> DOCUMENT PASSAGE
^^^^
Look before you leap into Hadoop
Analysts and early users warn that most data centers lack the analytics expertise needed for the open-source big data technology.
Computerworld - Now that Apache.org has listed more than 150 enterprises as Hadoop users -- including JPMorgan Chase, IBM, Google, Booz Allen Hamilton and the New York Times -- it seems likely that the big data management system could soon become all the rage among corporate IT executives.
But analysts and early users warn that companies should move slowly to take advantage of the open-source technology, noting that Hadoop requires extensive training along with analytics expertise not seen in many IT shops today.
Some also noted that the swollen ranks of suppliers of Hadoop technology could soon thin out, leaving some users without vendor support for the complex technology.
To be sure, Hadoop clearly has some technical advantages over traditional database management systems, especially its ability to simultaneously handle both structured data and unstructured information such as video, audio and email messages. Hadoop systems can also scale with minimal fuss and bother.
Forrester Research analyst James Kobielus pointed out that only about 1% of U.S. enterprises are currently using Hadoop in production environments. That figure should remain small for now, perhaps growing to 2% or 3% over the course of the year, he projected.
Concurrent Computer and eBay may be more typical of today's early Hadoop adopters; they use the big data technology for specific applications while maintaining traditional relational database technology for the bulk of their IT operations.
As such IT operations build up expertise, they can figure out more things to do with Hadoop, Kobielus said.
Online auction house eBay stores unstructured data on Hadoop-based clusters running on "thousands" of nodes, while using relational databases for key tasks like transaction processing, said Hugh Williams, vice president of experience, search and platforms.
"We see value in using multiple technologies to work with our data," Williams said. "Hadoop is a terrific choice for certain uses, while other technologies work alongside it for other purposes."
In the long term, he said, the idea is to remain "flexible in what technologies we use; we don't see a world [with] one unifying technology."
Concurrent, a maker of video-streaming systems, uses Hadoop to "do the heavy lifting, such as large-scale data processing," said William Lazzaro, director of engineering.
^^^^
> RECORDED INFORMATION
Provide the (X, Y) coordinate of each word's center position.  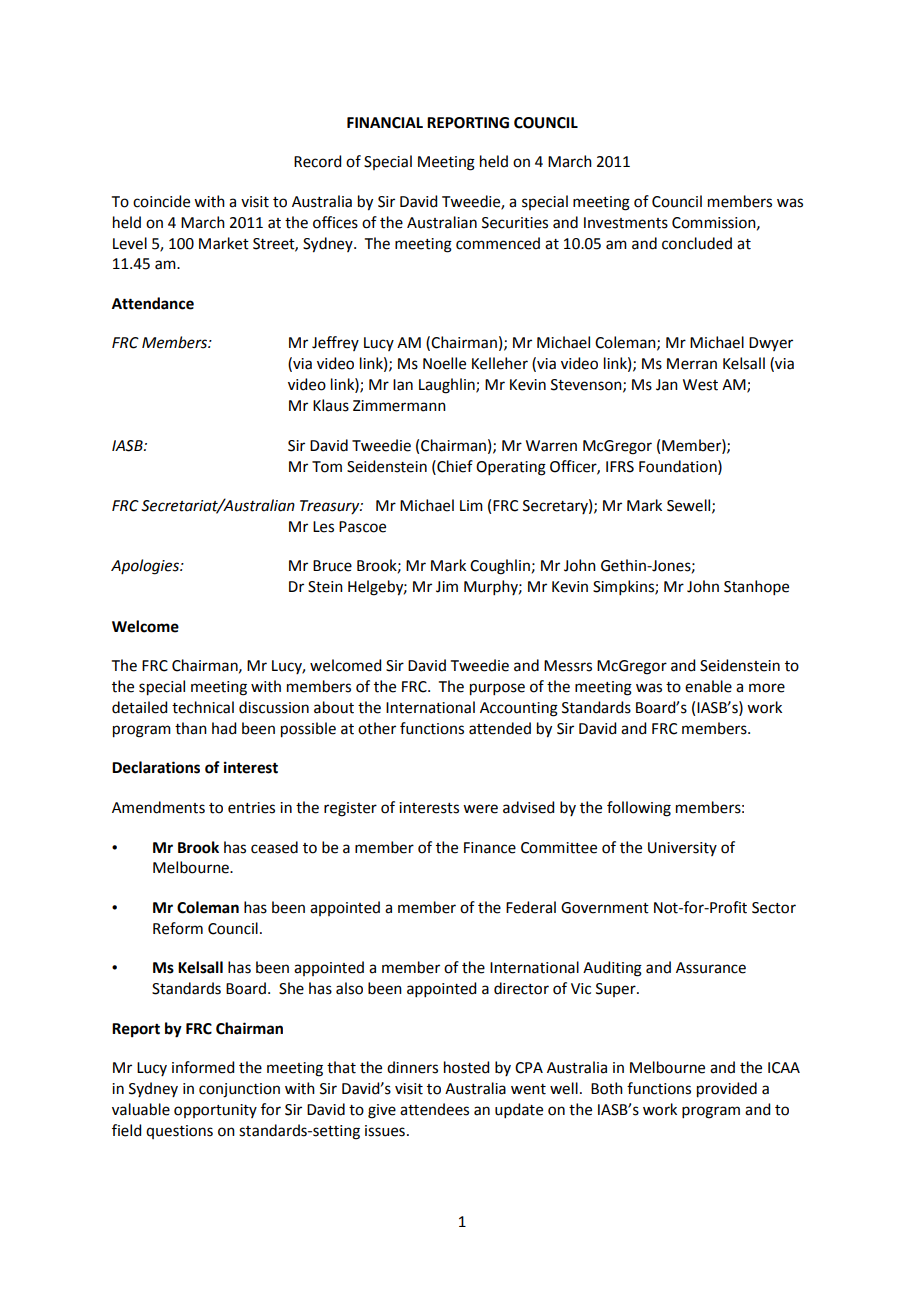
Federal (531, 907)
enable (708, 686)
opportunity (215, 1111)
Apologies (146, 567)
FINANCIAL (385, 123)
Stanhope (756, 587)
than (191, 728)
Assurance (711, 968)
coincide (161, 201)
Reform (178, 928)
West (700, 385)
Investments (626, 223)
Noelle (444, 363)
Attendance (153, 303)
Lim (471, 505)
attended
^^^^
> PROBLEMS TO WORK ON
1: Please duplicate the passage of the Hadoop article, everything from "Look before you" down to "the complex technology.", word for word.
2: Express everything in the listing from the line containing "Reform (178, 928)" down to the end of the listing as a numbered list, leaving out blank lines.

> ANSWER SET
1:
Look before you leap into Hadoop
Analysts and early users warn that most data centers lack the analytics expertise needed for the open-source big data technology.
Computerworld - Now that Apache.org has listed more than 150 enterprises as Hadoop users -- including JPMorgan Chase, IBM, Google, Booz Allen Hamilton and the New York Times -- it seems likely that the big data management system could soon become all the rage among corporate IT executives.
But analysts and early users warn that companies should move slowly to take advantage of the open-source technology, noting that Hadoop requires extensive training along with analytics expertise not seen in many IT shops today.
Some also noted that the swollen ranks of suppliers of Hadoop technology could soon thin out, leaving some users without vendor support for the complex technology.

2:
1. Reform (178, 928)
2. West (700, 385)
3. Investments (626, 223)
4. Noelle (444, 363)
5. Attendance (153, 303)
6. Lim (471, 505)
7. attended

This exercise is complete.